_Task material_:
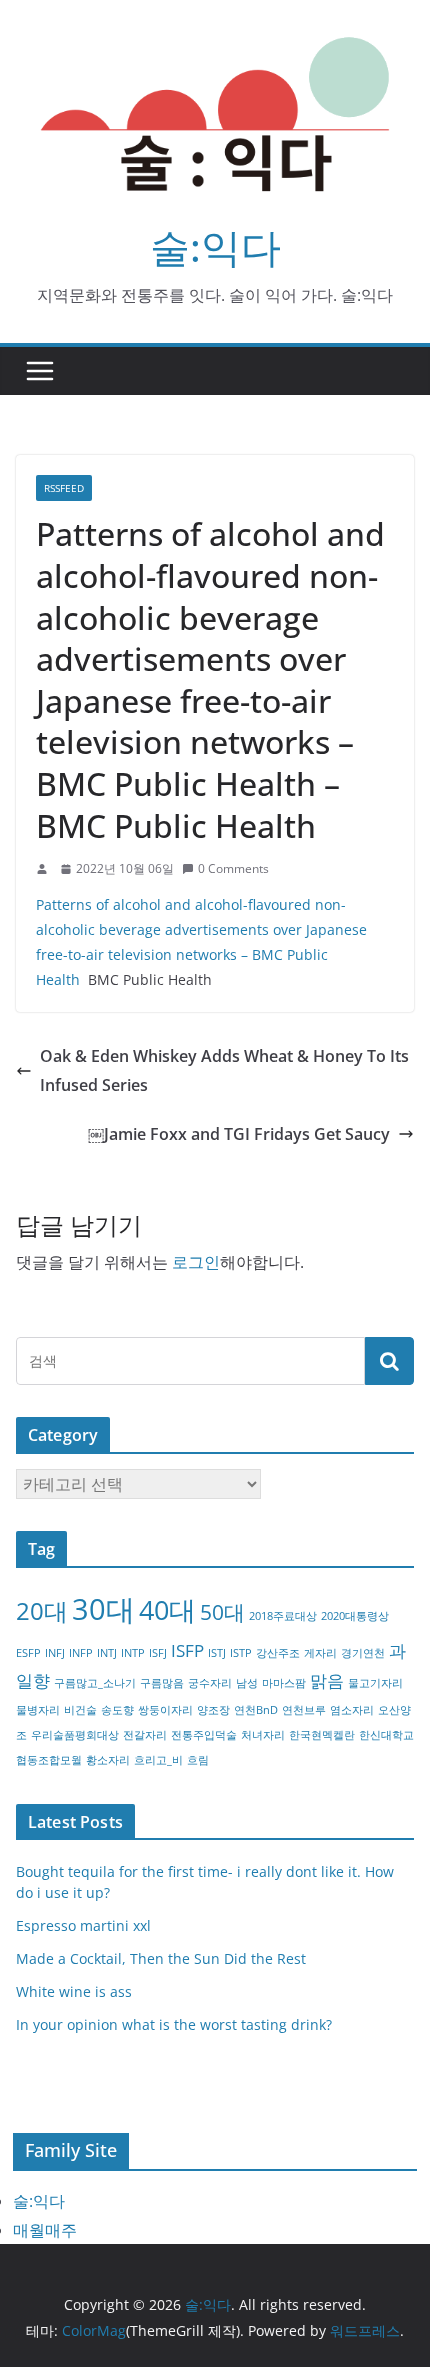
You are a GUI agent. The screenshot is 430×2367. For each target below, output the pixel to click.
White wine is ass (74, 1991)
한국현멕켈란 (322, 1735)
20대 (42, 1610)
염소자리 (352, 1710)
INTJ (107, 1653)
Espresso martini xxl (83, 1925)
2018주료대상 (283, 1616)
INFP (81, 1653)
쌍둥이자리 (165, 1710)
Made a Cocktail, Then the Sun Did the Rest (161, 1958)
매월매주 (45, 2230)
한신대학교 (386, 1735)
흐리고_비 (158, 1760)
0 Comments (233, 868)
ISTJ (217, 1653)
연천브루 (304, 1710)
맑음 (327, 1680)
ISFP (187, 1650)
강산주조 (278, 1653)
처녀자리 (263, 1735)
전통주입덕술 (204, 1735)
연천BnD (256, 1710)
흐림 (198, 1760)
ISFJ (158, 1653)
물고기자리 (375, 1683)
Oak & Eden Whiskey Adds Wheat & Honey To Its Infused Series (224, 1070)
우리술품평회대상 (75, 1735)
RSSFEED (64, 488)
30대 (103, 1609)
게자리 (320, 1653)
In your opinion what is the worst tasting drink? (174, 2024)
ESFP (28, 1653)
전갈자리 (145, 1735)
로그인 (196, 1262)
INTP (133, 1653)
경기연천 (363, 1653)
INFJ (55, 1653)
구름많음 (162, 1683)
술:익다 (215, 246)
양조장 (213, 1710)
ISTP (241, 1653)
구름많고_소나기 (95, 1683)
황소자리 (108, 1760)
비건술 (80, 1710)
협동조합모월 (49, 1760)
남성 (247, 1683)
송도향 (117, 1710)
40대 (167, 1609)
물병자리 (38, 1710)
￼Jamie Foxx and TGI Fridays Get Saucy (239, 1134)
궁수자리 (210, 1683)
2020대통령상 (355, 1616)
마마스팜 (284, 1683)
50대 (222, 1612)
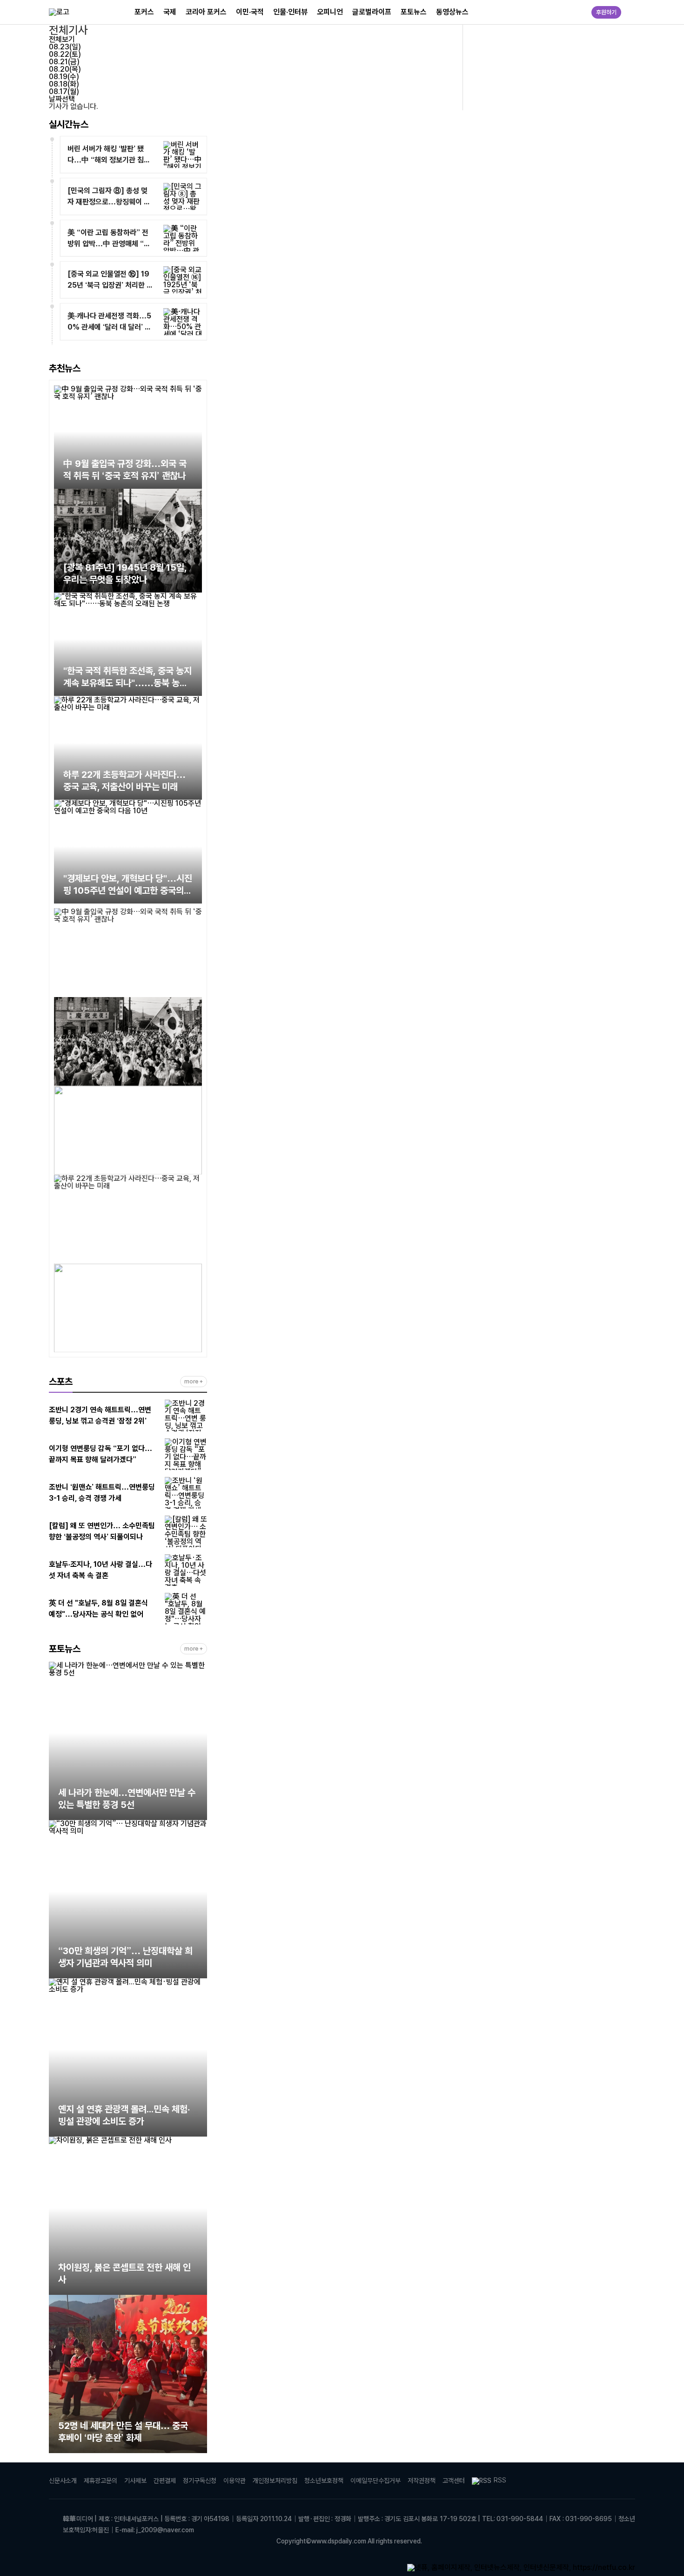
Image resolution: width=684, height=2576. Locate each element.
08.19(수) (64, 76)
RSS (500, 2480)
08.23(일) (65, 46)
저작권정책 (422, 2480)
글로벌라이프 (371, 11)
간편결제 (165, 2480)
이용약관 (234, 2480)
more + (193, 1381)
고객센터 (454, 2480)
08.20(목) (65, 69)
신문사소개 (63, 2480)
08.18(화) (64, 84)
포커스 (144, 11)
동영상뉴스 (452, 11)
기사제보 (135, 2480)
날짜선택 (62, 98)
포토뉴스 (414, 11)
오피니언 (330, 11)
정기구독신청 (199, 2480)
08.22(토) (65, 54)
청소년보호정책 (323, 2480)
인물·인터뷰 (290, 11)
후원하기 (606, 12)
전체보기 (62, 39)
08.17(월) (64, 91)
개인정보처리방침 (275, 2480)
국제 (169, 11)
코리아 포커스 (206, 11)
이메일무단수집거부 (375, 2480)
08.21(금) (64, 61)
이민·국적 (250, 11)
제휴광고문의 (100, 2480)
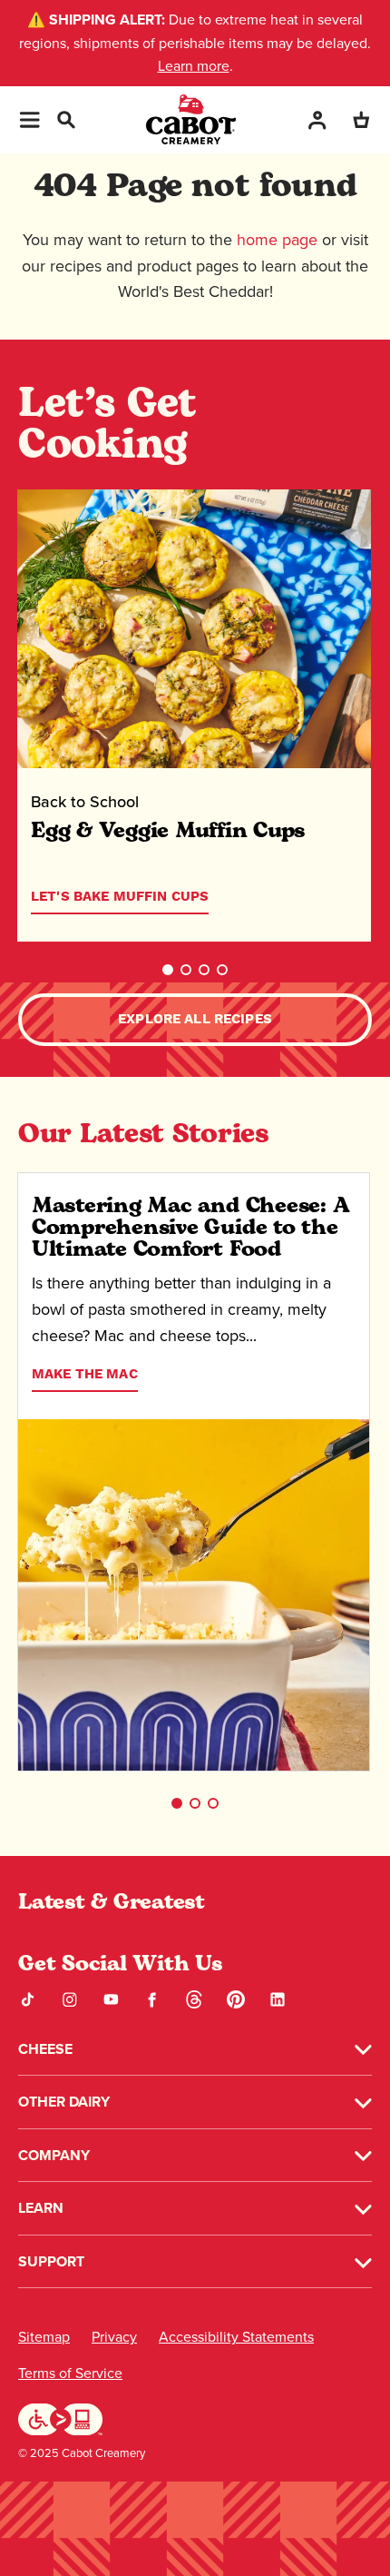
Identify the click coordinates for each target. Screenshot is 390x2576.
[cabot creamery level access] (60, 2417)
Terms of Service (70, 2373)
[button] (167, 969)
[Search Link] (65, 117)
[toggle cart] (361, 119)
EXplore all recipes (195, 1019)
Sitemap (44, 2336)
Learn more (193, 65)
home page (277, 239)
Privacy (114, 2336)
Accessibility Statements (236, 2336)
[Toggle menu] (29, 120)
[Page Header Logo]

_What needs to be done_: Could you copy exactly, and with no pictures, the lines above from the one containing "전체보기 (62, 39)" through the last line, both included?

_Answer box_:
전체보기 (62, 39)
08.17(월) (64, 91)
개인정보처리방침 (275, 2480)
국제 (169, 11)
코리아 포커스 (206, 11)
이메일무단수집거부 (375, 2480)
08.21(금) (64, 61)
이민·국적 (250, 11)
제휴광고문의 (100, 2480)
Identify the click coordinates for each target. Screenshot is 390x2576.
[cabot creamery level access] (60, 2417)
Terms of Service (70, 2373)
[button] (167, 969)
[Search Link] (65, 117)
[toggle cart] (361, 119)
EXplore all recipes (195, 1019)
Sitemap (44, 2336)
Learn more (193, 65)
home page (277, 239)
Privacy (114, 2336)
Accessibility Statements (236, 2336)
[Toggle menu] (29, 120)
[Page Header Logo]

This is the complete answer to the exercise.